A man with a fake diamond earring and a Yankees cap watches me from a pay phone cubicle.  He’s trying not to look at me but his eyes instinctively angle toward the glow.

I tap the edges of the cardboard into muddled ash.  I neglect the center.  One flame ascends serpentine to my hand.  I crush it like a tyrant crushes an uprising.  With all the willful arrogance of the one who holds the power.  I hold a filthy walker.  I grind the coals into the cement until the street is as black as the sky.

I walk away from the heap of ash and the burnt walker, feeling a little like drunk, being very much like drunk.  As I turn the corner, I realize that the fire could’ve been lit to warm up the homeless and out of doors.  But all the heat you need is in the air tonight.  I’ll come to consider the cardboard lightning-struck.  Though there is no rain or thunder.  I’ll want to think of it as the rare boost of fate that turns tiny women into heroes.  Like the city’s invisible savior.  Funny how quickly that feeling evaporated.  And putting out a random fire on First Avenue at four in the morning becomes a joke.

February 3rd, 2009

Demolition Love

 demolition-love

“It’s okay, pigeon.  I love you!”

            The pigeon teeters up the stone pathway in the park.  He is missing a foot, and several toes on the remaining one.  His wings cleave to his body like heavy things.  He is coated in oil, cooking half his feathers black.  When he opens his mouth, only an intemperate bird wheeze rattles out.

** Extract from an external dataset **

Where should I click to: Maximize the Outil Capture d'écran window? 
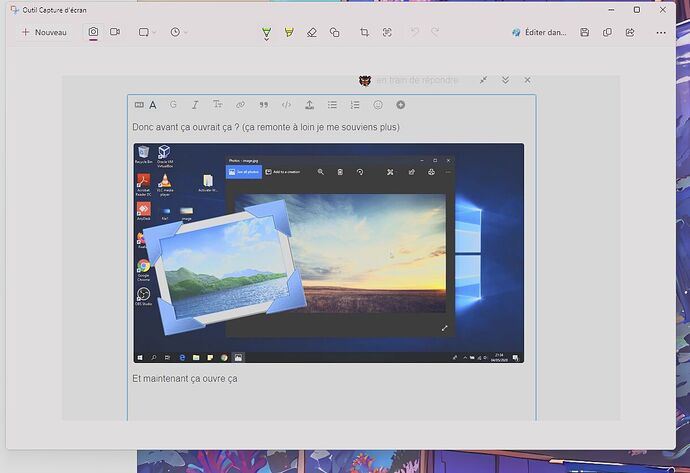[637, 9]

            “Nobody else loves you!”

            The man staggers behind the pigeon on the pathway, giving the bird room.  He half-uses a crutch under one arm, and over the other is slung a plastic bag of worldly possessions.  His limbs dangle from his body like relinquished things.  He is steeped in grease, carrying his odor like a real live aura.  When he opens his mouth, a scratchy bellow rings.

            “Nobody else loves you, pigeon, but I do!”